**Record set**
..........

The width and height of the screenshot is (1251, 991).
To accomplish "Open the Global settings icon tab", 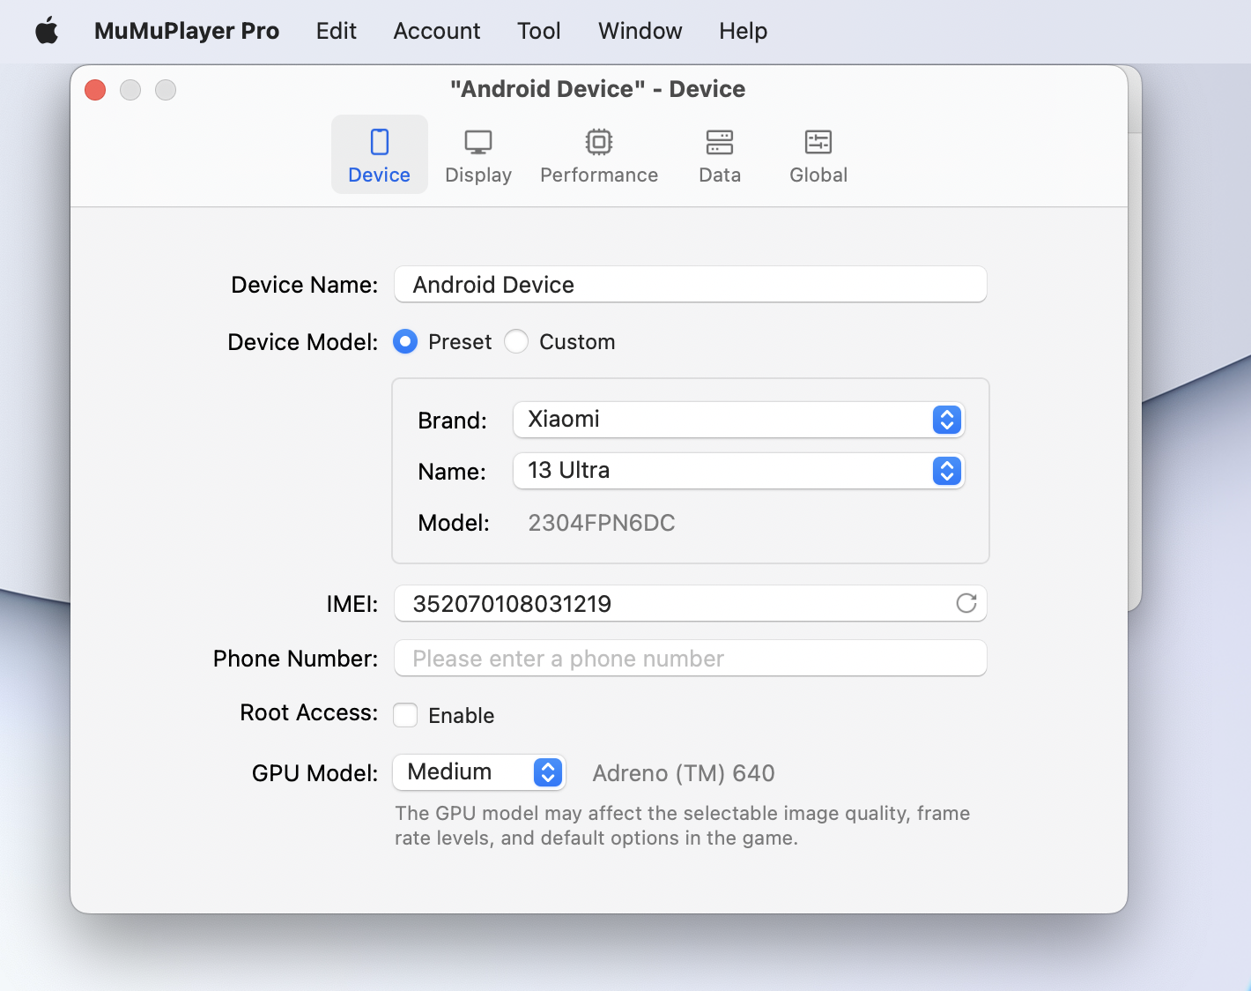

..........

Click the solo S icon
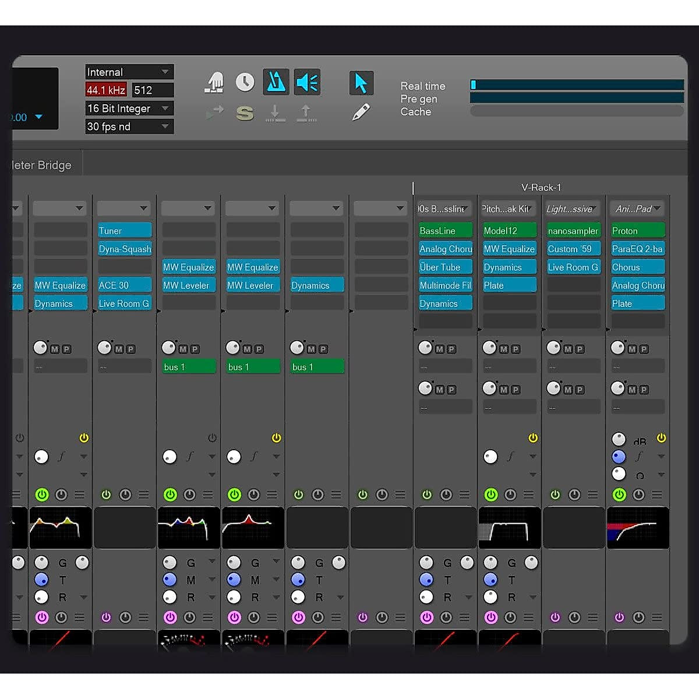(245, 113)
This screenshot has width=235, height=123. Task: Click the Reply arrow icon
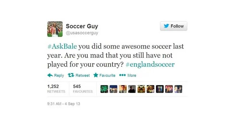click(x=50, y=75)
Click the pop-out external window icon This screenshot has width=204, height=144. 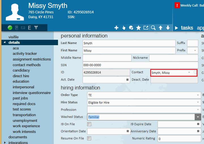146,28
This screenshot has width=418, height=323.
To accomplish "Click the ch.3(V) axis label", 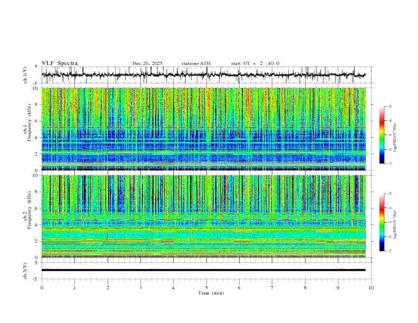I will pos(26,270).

..........

**Work to be completed**
Could you output exactly the lines above, from the line with "The width and" up to and including the line with "the Global settings", and nothing else, skipping the pictures?

**Expected output**
The width and height of the screenshot is (1251, 991).
To accomplish "Open the Global settings icon tab", 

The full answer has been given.